Extracted records
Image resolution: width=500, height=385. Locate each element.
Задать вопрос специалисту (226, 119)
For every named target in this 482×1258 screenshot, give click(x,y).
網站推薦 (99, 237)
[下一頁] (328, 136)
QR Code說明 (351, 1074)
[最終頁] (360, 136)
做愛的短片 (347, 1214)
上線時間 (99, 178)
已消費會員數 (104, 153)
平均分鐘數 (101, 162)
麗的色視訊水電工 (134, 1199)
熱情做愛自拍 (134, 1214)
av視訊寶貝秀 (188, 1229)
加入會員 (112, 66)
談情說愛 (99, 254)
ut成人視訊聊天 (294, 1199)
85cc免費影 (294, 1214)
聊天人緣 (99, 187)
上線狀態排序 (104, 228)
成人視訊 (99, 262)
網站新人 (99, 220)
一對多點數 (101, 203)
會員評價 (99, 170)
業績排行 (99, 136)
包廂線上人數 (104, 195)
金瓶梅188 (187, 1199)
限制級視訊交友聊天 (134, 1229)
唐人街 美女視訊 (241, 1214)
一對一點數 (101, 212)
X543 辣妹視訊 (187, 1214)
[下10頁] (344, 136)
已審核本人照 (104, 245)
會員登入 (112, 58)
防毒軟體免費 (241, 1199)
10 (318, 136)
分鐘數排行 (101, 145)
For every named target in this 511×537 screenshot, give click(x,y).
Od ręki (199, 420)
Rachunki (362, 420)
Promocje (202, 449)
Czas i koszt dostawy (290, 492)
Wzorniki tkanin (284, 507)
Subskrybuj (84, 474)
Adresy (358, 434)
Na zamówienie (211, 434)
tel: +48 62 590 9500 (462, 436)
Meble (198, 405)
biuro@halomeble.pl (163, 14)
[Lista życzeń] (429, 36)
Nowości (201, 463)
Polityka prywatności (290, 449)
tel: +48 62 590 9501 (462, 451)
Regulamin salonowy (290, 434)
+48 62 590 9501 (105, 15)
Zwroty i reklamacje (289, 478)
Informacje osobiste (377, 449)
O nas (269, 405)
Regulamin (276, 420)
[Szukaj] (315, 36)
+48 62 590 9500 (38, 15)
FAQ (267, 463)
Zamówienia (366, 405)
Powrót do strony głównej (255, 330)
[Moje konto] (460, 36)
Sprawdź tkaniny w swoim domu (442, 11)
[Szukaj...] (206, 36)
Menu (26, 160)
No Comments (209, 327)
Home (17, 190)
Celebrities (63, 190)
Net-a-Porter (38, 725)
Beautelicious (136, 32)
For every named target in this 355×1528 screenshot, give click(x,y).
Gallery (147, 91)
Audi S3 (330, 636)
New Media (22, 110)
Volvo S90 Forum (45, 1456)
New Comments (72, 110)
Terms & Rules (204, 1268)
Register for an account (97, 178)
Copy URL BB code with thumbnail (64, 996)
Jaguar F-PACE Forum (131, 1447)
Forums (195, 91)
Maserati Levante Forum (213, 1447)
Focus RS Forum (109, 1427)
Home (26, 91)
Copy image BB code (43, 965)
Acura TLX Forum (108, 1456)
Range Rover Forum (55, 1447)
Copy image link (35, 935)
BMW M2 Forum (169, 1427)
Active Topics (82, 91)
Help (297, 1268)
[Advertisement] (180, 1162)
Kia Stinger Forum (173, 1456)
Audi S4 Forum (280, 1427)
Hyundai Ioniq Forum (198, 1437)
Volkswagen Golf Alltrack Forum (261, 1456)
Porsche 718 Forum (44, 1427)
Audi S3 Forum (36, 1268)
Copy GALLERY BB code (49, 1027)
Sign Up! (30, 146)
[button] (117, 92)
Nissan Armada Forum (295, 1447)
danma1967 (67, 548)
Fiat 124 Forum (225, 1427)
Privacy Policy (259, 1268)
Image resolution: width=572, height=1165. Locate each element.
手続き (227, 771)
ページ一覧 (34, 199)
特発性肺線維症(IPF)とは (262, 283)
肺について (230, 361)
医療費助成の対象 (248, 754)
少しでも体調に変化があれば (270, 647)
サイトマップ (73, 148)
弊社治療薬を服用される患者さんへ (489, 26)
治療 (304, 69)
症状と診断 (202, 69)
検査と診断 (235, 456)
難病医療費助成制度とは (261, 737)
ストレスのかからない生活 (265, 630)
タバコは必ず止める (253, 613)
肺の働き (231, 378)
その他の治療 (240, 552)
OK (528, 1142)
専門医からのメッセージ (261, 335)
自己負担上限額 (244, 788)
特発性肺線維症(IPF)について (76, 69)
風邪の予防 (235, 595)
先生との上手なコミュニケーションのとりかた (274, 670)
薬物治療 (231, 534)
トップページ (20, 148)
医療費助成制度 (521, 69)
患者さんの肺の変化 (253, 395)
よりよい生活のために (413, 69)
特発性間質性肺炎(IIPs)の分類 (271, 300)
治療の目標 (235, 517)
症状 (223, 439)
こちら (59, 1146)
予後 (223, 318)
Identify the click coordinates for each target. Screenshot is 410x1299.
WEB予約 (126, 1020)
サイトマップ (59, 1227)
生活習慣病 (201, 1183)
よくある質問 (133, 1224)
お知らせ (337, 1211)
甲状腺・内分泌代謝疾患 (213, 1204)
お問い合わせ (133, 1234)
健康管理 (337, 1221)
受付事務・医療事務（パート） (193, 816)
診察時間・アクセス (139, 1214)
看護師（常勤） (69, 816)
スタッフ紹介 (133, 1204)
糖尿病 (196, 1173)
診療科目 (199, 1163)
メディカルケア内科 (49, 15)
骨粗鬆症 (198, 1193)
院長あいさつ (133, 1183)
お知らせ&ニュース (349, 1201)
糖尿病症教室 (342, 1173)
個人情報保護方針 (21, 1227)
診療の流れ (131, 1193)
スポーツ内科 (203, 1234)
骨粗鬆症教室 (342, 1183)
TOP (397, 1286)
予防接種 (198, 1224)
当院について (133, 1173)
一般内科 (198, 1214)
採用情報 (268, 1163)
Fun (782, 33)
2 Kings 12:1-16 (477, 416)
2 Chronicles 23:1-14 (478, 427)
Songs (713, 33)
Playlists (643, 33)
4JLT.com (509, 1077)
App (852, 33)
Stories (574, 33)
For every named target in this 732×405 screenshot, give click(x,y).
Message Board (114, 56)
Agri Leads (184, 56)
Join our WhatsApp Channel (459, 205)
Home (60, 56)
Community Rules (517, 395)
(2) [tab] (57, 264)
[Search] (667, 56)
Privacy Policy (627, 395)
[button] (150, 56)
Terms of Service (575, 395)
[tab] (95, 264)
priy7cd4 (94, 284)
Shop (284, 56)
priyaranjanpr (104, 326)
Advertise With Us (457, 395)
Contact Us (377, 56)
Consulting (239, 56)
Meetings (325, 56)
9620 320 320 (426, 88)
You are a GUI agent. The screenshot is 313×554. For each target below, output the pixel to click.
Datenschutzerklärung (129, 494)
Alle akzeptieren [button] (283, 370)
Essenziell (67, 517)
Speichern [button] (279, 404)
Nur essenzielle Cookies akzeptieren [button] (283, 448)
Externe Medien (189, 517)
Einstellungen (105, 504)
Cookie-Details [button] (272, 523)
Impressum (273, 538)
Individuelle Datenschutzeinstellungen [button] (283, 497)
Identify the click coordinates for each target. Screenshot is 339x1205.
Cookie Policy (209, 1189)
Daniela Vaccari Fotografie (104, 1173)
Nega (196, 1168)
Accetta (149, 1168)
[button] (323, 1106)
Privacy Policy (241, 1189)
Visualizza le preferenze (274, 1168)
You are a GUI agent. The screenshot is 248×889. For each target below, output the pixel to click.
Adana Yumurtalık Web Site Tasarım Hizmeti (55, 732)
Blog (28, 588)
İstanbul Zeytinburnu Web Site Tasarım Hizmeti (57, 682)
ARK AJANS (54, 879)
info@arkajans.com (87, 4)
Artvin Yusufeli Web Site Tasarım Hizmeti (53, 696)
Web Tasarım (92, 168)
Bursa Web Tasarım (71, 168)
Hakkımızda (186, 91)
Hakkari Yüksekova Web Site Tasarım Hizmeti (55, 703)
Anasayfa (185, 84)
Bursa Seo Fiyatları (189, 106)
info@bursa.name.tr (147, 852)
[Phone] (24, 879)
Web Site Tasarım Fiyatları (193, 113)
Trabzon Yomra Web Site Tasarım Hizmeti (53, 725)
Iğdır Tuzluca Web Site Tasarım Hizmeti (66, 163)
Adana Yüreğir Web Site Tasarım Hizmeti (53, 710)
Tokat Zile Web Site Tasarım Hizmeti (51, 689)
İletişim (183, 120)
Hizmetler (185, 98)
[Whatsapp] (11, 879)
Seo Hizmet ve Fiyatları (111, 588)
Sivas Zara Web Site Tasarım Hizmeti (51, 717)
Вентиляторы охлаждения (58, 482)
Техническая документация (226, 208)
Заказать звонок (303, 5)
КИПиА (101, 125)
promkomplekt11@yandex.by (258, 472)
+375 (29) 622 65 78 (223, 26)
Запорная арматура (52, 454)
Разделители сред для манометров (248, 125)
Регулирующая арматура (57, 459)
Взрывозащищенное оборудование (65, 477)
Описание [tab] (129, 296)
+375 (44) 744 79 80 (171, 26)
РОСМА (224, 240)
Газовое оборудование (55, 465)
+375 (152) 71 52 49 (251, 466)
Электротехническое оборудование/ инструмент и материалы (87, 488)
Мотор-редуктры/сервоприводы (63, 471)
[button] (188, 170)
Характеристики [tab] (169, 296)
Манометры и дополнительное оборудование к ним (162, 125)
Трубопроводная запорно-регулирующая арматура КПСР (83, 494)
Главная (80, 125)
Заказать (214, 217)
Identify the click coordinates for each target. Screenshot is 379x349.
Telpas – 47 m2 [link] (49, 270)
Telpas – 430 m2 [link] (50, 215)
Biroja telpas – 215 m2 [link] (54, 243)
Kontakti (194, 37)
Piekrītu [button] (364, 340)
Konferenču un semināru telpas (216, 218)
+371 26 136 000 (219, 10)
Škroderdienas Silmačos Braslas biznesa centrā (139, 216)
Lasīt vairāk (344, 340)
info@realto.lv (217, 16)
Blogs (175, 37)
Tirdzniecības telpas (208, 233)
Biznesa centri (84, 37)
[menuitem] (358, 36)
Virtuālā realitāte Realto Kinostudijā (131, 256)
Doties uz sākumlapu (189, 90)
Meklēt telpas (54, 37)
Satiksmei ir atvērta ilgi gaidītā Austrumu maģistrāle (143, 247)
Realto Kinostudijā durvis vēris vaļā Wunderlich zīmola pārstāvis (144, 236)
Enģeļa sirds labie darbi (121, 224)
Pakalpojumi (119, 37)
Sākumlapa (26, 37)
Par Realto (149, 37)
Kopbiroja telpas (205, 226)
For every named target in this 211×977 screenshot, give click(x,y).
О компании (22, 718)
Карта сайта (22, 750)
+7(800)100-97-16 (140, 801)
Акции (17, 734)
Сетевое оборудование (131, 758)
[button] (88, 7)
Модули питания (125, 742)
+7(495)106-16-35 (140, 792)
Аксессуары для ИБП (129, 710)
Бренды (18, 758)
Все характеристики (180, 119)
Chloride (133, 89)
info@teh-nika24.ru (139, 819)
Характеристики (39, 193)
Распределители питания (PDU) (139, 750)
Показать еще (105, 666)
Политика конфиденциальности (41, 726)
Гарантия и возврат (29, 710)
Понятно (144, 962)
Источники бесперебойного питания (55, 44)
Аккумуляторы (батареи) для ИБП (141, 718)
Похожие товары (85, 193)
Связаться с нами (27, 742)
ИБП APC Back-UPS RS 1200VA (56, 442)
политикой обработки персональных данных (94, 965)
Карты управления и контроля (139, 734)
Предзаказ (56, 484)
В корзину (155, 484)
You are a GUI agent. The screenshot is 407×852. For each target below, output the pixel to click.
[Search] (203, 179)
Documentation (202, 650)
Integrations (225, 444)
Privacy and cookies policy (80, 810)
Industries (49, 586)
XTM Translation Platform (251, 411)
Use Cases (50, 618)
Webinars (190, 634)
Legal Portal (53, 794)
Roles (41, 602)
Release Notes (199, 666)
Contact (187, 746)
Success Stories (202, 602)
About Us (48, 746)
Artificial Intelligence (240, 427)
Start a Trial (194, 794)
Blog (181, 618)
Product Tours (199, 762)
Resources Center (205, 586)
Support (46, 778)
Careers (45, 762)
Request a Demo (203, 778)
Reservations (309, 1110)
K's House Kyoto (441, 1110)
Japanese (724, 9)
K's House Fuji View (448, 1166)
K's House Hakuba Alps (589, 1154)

→ **REQUIRED WORK**:
Please repeat the listing lines between the ones holding "O nas (269, 405)" and "No Comments (209, 327)", inclusive, changing "FAQ" to "Help" and leaving everything else as it is.

→ **THE SOLUTION**:
O nas (269, 405)
Regulamin (276, 420)
[Szukaj] (315, 36)
+48 62 590 9500 (38, 15)
Help (267, 463)
Zamówienia (366, 405)
Powrót do strony głównej (255, 330)
[Moje konto] (460, 36)
Sprawdź tkaniny w swoim domu (442, 11)
[Szukaj...] (206, 36)
Menu (26, 160)
No Comments (209, 327)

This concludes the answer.